DESCRIPTION OF THE TASK → Set the records down once more so that they match the source word for word.
********
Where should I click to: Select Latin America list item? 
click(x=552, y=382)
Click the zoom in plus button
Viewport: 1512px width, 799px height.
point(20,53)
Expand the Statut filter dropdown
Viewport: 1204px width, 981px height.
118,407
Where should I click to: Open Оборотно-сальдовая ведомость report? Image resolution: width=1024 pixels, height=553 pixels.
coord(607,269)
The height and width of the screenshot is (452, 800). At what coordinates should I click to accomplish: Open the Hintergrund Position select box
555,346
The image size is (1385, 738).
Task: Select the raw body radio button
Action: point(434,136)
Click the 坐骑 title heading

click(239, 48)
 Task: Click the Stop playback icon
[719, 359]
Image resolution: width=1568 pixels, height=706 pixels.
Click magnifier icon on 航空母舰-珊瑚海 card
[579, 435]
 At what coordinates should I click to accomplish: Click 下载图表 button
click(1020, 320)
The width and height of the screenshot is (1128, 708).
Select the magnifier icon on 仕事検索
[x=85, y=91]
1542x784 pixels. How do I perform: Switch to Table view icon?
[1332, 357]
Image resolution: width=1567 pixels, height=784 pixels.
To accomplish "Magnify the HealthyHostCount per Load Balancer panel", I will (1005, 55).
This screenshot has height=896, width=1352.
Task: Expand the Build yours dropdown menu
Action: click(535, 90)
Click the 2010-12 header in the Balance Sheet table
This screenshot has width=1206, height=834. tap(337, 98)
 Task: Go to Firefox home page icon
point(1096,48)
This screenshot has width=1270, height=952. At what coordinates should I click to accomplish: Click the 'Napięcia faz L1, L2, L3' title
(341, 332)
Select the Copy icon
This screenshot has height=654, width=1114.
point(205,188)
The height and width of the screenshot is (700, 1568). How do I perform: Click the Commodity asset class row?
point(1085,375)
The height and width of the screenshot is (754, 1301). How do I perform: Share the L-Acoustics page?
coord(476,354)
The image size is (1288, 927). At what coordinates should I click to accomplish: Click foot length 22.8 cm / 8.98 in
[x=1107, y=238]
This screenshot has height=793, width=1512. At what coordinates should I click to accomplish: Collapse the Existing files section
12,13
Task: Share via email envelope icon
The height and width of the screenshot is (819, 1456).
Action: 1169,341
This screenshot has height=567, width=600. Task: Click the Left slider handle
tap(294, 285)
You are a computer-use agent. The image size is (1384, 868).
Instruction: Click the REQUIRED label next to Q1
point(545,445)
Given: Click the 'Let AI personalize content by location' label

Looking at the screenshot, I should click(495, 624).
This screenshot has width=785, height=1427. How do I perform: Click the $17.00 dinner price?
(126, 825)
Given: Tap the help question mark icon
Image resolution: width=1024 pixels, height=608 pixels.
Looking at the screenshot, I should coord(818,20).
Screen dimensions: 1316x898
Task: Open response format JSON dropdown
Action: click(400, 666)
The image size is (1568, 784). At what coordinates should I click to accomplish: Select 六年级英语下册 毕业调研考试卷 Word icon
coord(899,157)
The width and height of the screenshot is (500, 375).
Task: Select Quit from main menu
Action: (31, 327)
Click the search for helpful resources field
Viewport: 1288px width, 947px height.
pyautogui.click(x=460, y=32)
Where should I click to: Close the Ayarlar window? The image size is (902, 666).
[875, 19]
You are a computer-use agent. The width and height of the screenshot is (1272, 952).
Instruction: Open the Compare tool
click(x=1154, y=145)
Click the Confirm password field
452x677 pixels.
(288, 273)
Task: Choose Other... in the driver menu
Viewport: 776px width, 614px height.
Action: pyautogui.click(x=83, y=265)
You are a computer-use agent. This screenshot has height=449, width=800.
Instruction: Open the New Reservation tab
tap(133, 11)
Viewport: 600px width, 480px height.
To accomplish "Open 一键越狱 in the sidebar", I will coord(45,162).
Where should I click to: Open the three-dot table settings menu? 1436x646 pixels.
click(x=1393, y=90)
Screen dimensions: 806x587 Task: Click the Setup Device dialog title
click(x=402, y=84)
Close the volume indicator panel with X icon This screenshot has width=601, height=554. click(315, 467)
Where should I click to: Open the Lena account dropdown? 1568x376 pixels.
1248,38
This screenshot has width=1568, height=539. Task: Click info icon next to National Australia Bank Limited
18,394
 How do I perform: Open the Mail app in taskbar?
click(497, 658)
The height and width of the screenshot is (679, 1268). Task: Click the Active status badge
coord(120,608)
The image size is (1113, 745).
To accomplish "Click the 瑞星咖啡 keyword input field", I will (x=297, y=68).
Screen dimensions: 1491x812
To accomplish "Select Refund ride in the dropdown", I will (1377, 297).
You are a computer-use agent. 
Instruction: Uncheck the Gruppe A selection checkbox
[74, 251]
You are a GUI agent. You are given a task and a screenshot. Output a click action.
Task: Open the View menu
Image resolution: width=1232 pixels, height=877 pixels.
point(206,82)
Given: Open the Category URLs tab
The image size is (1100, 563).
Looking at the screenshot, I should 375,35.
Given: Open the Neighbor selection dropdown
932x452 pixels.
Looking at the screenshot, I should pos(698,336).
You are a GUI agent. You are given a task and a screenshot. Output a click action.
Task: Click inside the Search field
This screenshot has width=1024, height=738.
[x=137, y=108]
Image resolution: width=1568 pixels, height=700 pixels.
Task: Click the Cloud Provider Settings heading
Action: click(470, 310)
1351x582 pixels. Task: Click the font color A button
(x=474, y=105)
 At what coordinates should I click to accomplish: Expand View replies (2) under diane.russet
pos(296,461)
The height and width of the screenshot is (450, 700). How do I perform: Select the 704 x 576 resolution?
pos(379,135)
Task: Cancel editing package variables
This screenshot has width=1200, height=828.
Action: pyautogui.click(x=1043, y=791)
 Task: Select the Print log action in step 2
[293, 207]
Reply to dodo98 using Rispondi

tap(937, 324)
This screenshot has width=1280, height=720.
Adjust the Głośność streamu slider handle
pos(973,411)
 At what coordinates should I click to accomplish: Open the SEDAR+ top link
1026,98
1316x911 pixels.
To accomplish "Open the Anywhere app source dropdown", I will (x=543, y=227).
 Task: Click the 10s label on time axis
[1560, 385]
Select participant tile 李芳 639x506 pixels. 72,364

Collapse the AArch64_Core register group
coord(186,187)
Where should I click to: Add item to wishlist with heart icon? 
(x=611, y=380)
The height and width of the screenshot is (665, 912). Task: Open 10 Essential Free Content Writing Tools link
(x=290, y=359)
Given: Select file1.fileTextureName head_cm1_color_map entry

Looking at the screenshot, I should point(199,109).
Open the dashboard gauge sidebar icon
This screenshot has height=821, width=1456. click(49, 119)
********
OUTPUT FOR THIS TASK →
Where should I click to: Select Latin America list item? 
click(x=552, y=382)
Click the zoom in plus button
Viewport: 1512px width, 799px height.
point(20,53)
Expand the Statut filter dropdown
Viewport: 1204px width, 981px height.
118,407
Where should I click to: Open Оборотно-сальдовая ведомость report? Image resolution: width=1024 pixels, height=553 pixels.
coord(607,269)
The height and width of the screenshot is (452, 800). At what coordinates should I click to accomplish: Open the Hintergrund Position select box
555,346
The image size is (1385, 738).
Task: Select the raw body radio button
Action: point(434,136)
Click the 坐骑 title heading

click(239, 48)
 Task: Click the Stop playback icon
[719, 359]
Image resolution: width=1568 pixels, height=706 pixels.
Click magnifier icon on 航空母舰-珊瑚海 card
[579, 435]
 At what coordinates should I click to accomplish: Click 下载图表 button
click(1020, 320)
The width and height of the screenshot is (1128, 708).
Select the magnifier icon on 仕事検索
[x=85, y=91]
1542x784 pixels. How do I perform: Switch to Table view icon?
[1332, 357]
Image resolution: width=1567 pixels, height=784 pixels.
To accomplish "Magnify the HealthyHostCount per Load Balancer panel", I will (1005, 55).
This screenshot has height=896, width=1352.
Task: Expand the Build yours dropdown menu
Action: click(535, 90)
Click the 2010-12 header in the Balance Sheet table
This screenshot has width=1206, height=834. tap(337, 98)
 Task: Go to Firefox home page icon
point(1096,48)
This screenshot has width=1270, height=952. At what coordinates should I click to accomplish: Click the 'Napięcia faz L1, L2, L3' title
(341, 332)
Select the Copy icon
This screenshot has height=654, width=1114.
point(205,188)
The height and width of the screenshot is (700, 1568). How do I perform: Click the Commodity asset class row?
point(1085,375)
The height and width of the screenshot is (754, 1301). How do I perform: Share the L-Acoustics page?
coord(476,354)
The image size is (1288, 927). At what coordinates should I click to accomplish: Click foot length 22.8 cm / 8.98 in
[x=1107, y=238]
This screenshot has height=793, width=1512. At what coordinates should I click to accomplish: Collapse the Existing files section
12,13
Task: Share via email envelope icon
The height and width of the screenshot is (819, 1456).
Action: 1169,341
This screenshot has height=567, width=600. Task: Click the Left slider handle
tap(294, 285)
You are a computer-use agent. The image size is (1384, 868).
Instruction: Click the REQUIRED label next to Q1
point(545,445)
Given: Click the 'Let AI personalize content by location' label

Looking at the screenshot, I should click(495, 624).
This screenshot has width=785, height=1427. How do I perform: Click the $17.00 dinner price?
(126, 825)
Given: Tap the help question mark icon
Image resolution: width=1024 pixels, height=608 pixels.
Looking at the screenshot, I should coord(818,20).
Screen dimensions: 1316x898
Task: Open response format JSON dropdown
Action: click(400, 666)
The image size is (1568, 784). At what coordinates should I click to accomplish: Select 六年级英语下册 毕业调研考试卷 Word icon
coord(899,157)
The width and height of the screenshot is (500, 375).
Task: Select Quit from main menu
Action: (31, 327)
Click the search for helpful resources field
Viewport: 1288px width, 947px height.
pyautogui.click(x=460, y=32)
Where should I click to: Close the Ayarlar window? The image size is (902, 666).
[875, 19]
You are a computer-use agent. The width and height of the screenshot is (1272, 952).
Instruction: Open the Compare tool
click(x=1154, y=145)
Click the Confirm password field
452x677 pixels.
(288, 273)
Task: Choose Other... in the driver menu
Viewport: 776px width, 614px height.
Action: pyautogui.click(x=83, y=265)
You are a computer-use agent. This screenshot has height=449, width=800.
Instruction: Open the New Reservation tab
tap(133, 11)
Viewport: 600px width, 480px height.
To accomplish "Open 一键越狱 in the sidebar", I will coord(45,162).
Where should I click to: Open the three-dot table settings menu? 1436x646 pixels.
click(x=1393, y=90)
Screen dimensions: 806x587 Task: Click the Setup Device dialog title
click(x=402, y=84)
Close the volume indicator panel with X icon This screenshot has width=601, height=554. click(315, 467)
Where should I click to: Open the Lena account dropdown? 1568x376 pixels.
1248,38
This screenshot has width=1568, height=539. Task: Click info icon next to National Australia Bank Limited
18,394
 How do I perform: Open the Mail app in taskbar?
click(497, 658)
The height and width of the screenshot is (679, 1268). Task: Click the Active status badge
coord(120,608)
The image size is (1113, 745).
To accomplish "Click the 瑞星咖啡 keyword input field", I will (x=297, y=68).
Screen dimensions: 1491x812
To accomplish "Select Refund ride in the dropdown", I will (1377, 297).
You are a computer-use agent. 
Instruction: Uncheck the Gruppe A selection checkbox
[74, 251]
You are a GUI agent. You are given a task and a screenshot. Output a click action.
Task: Open the View menu
Image resolution: width=1232 pixels, height=877 pixels.
point(206,82)
Given: Open the Category URLs tab
The image size is (1100, 563).
Looking at the screenshot, I should 375,35.
Given: Open the Neighbor selection dropdown
932x452 pixels.
Looking at the screenshot, I should pos(698,336).
You are a GUI agent. You are given a task and a screenshot. Output a click action.
Task: Click inside the Search field
This screenshot has width=1024, height=738.
[x=137, y=108]
Image resolution: width=1568 pixels, height=700 pixels.
Task: Click the Cloud Provider Settings heading
Action: click(470, 310)
1351x582 pixels. Task: Click the font color A button
(x=474, y=105)
 At what coordinates should I click to accomplish: Expand View replies (2) under diane.russet
pos(296,461)
The height and width of the screenshot is (450, 700). How do I perform: Select the 704 x 576 resolution?
pos(379,135)
Task: Cancel editing package variables
This screenshot has width=1200, height=828.
Action: pyautogui.click(x=1043, y=791)
 Task: Select the Print log action in step 2
[293, 207]
Reply to dodo98 using Rispondi

tap(937, 324)
This screenshot has width=1280, height=720.
Adjust the Głośność streamu slider handle
pos(973,411)
 At what coordinates should I click to accomplish: Open the SEDAR+ top link
1026,98
1316x911 pixels.
To accomplish "Open the Anywhere app source dropdown", I will (x=543, y=227).
 Task: Click the 10s label on time axis
[1560, 385]
Select participant tile 李芳 639x506 pixels. 72,364

Collapse the AArch64_Core register group
coord(186,187)
Where should I click to: Add item to wishlist with heart icon? 
(x=611, y=380)
The height and width of the screenshot is (665, 912). Task: Open 10 Essential Free Content Writing Tools link
(x=290, y=359)
Given: Select file1.fileTextureName head_cm1_color_map entry

Looking at the screenshot, I should point(199,109).
Open the dashboard gauge sidebar icon
This screenshot has height=821, width=1456. click(49, 119)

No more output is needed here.